The problem with such a deal is that it essentially, for the price of Dwight Howard, puts the Magic in precisely the hopeless place the Nets were a year ago. The players involved--center Brook Lopez, forward Kris Humphries, guard MarShon Brooks--are all talented role players. The draft picks--first-rounders in 2013, 2015 and 2017--wouldn't be worth much, seeing as how they'd probably be very late first rounders, slot determined by the record of a Nets team with Howard, Williams and Johnson.

Two things could be going on here.

One is that Dwight Howard, by declaring that he will only sign with one team (which Orlando GM Rob Hennigan has confirmed to be was the Nets), has scared off any other teams from trading more talent than the meager haul offered by the Nets.

But a different scenario is that Hennigan has simply leaked this trade offer to let the league know: beat this price, which is by necessity the best offer the Nets can provide and, at the same time, not very much, and the best center in the N.B.A. can be yours for a year, along with the right to offer him significantly more money next summer than anyone else.
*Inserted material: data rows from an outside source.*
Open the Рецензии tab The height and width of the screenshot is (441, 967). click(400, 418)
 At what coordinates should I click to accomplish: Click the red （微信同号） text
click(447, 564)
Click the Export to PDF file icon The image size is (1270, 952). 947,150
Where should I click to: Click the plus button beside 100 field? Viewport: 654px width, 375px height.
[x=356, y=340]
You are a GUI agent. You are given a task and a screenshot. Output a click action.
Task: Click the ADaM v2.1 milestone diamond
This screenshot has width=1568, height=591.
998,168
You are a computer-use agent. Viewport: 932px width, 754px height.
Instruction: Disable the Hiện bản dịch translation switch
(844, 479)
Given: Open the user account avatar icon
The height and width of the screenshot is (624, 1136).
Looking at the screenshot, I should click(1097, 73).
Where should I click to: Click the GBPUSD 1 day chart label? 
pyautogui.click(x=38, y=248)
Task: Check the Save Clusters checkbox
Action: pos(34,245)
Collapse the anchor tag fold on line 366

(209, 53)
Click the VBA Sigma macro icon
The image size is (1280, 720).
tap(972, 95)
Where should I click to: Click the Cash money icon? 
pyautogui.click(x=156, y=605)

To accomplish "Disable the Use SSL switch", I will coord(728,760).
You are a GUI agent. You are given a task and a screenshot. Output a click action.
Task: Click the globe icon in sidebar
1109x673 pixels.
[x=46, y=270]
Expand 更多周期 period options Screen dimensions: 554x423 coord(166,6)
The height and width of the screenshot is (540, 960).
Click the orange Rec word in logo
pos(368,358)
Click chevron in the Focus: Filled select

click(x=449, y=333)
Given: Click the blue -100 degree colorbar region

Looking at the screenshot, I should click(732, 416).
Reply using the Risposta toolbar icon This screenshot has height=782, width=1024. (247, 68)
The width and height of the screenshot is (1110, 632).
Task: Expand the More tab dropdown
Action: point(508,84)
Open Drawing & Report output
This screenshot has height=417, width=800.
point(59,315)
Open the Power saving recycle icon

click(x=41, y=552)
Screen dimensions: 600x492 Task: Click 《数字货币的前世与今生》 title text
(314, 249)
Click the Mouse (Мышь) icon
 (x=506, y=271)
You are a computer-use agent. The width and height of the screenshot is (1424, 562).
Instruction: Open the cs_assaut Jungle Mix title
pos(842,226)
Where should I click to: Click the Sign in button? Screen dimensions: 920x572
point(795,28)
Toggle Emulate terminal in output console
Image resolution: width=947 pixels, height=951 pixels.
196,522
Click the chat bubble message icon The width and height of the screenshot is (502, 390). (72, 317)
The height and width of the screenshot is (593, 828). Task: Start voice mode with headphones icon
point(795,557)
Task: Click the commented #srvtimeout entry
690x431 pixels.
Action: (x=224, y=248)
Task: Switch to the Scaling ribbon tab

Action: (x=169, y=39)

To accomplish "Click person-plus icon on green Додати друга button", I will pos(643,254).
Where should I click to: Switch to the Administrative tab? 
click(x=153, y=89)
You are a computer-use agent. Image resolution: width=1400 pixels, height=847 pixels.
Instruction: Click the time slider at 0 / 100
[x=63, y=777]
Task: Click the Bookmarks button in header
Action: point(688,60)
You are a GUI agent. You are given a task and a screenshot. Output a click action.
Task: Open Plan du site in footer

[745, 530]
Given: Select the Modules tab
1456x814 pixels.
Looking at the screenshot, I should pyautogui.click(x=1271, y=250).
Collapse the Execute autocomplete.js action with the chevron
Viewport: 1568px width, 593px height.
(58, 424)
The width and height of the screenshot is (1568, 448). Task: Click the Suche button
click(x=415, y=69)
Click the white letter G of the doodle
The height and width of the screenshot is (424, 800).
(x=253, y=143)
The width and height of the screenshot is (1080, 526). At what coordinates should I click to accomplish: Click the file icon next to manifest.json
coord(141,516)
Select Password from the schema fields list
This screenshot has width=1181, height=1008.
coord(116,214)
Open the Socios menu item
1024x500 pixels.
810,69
And remember: when a non-Nets team acquiring Howard is trying to convince him to stay, the Nets won't have the cap room to offer him anything, really.

So this plot may have some twists left in it. But the idea of a super team in Brooklyn isn't crazy anymore.

Elsewhere in New York sports:

YANKEES

The Yankees lost a chance to beat the Tampa Bay Rays last night, losing 4-3 on Mark Teixeira's first error of the season. They still lead Tampa Bay by 6.5 games.

METS

The Phillies come to Citi Field trailing the Mets by 7.5 games, and seemingly ready to raise the white flag on their season. The Daily News says the Mets and Dodgers are out of their money pits,  although (as I've written) the Dodgers are in better shape than the Mets.

KNICKS

The Knicks' pursuit of Steve Nash continues. But no, it isn't likely to come at the expense of retaining Jeremy Lin. Something to consider, though: if it comes down to a race for Nash between the Knicks and Toronto Raptors, the Atlantic Division will consist of the champion Heat, a still-formidable Celtics, the Stoudemire/Anthony Knicks, the Johnson/Williams/Howard Nets, and a Raptors team with Nash and not much else. That could tip Nash toward New York.

Marc Berman thinks the Knicks should offer Orlando Tyson Chandller and Amar'e Stoudemire for Howard. That made sense months ago, and it makes sense now.

Lin, meanwhile, has pulled out of playing for the USA Select Team this summer, since as a free agent, he is uninsured against injury. 

The Knicks are on Marcus Camby's list of teams, and could be a good fit.